Laurie Stenehjem, a graduate of North Dakota State University and a teacher with more than 25 years experience, is a mentor in the Grand Forks Middle School Resident Teacher Program.

One of the wonderful things about our profession is that we get to start all over again every year. Even as we sigh over the end of another summer, most of us get that rush of excitement over the thought of new faces, new lessons, new bulletin boards, and everything fresh and ready for the first day.

I know that you are oh-so-ready with everything -- your room is arranged, your lesson plans are full of promise, and your head is full of hopes and doubts. I can't wait for you to actually get started! With everything else so ready, I fear your doubts are really starting to multiply and grow. It will be good for you to get real students in your room on Monday, when you'll realize that you have done this before -- in your pre-service training -- and can begin to appreciate all the time you've had to practice. I know you have a wonderful background, a great desire, and a willingness to work hard, and those traits will serve you well.

▶ **Material provided**

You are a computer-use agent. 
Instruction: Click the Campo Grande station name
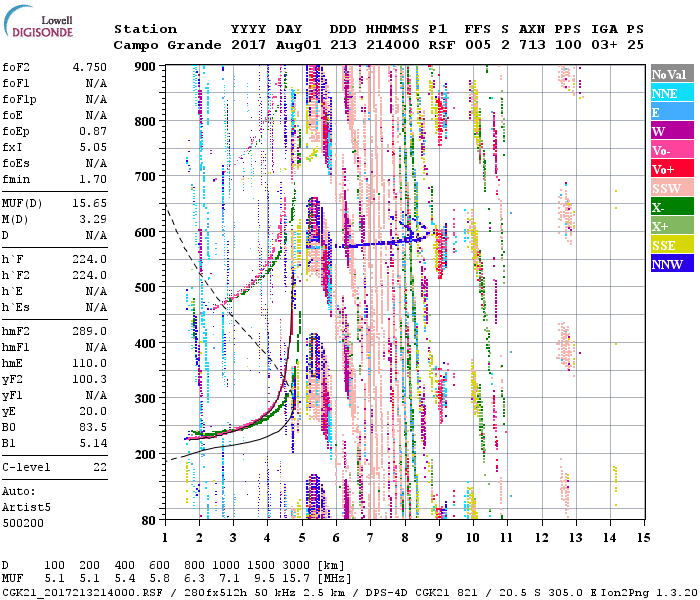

▶ **What to work on**
Pick up the mentor teacher's letter to a new teacher right after its last sentence and keep writing it.

▶ **Output of the exercise**
You are wondering about what to do on that first full day of school. The messages that I always want to send my students on the first day are these: "I'm really looking forward to getting to know you. I care about you. I care that you will learn a lot while you're in this class. I'm the adult in charge; I'm here to make sure that you are safe and comfortable and that your time here will be important and well used."

Just look at what you have planned, and make sure all those messages are very clear. Remember, you will have a whole school year to work together, so everything doesn't have to be done in one day. With your training and ability to be a reflective teacher, and with me here to bounce things off, we'll just keep working through the year to make sure that the messages you send are the messages the students hear.

I'm really looking forward to working with you and the others this year. It's a thrill for me to see wonderful young folks like you entering our profession. I want you to remember that, together with all the other folks involved in our school, we'll always be able to find ways to meet any challenges you face. Dive in and enjoy -- you've got lots of new friends to meet on Monday.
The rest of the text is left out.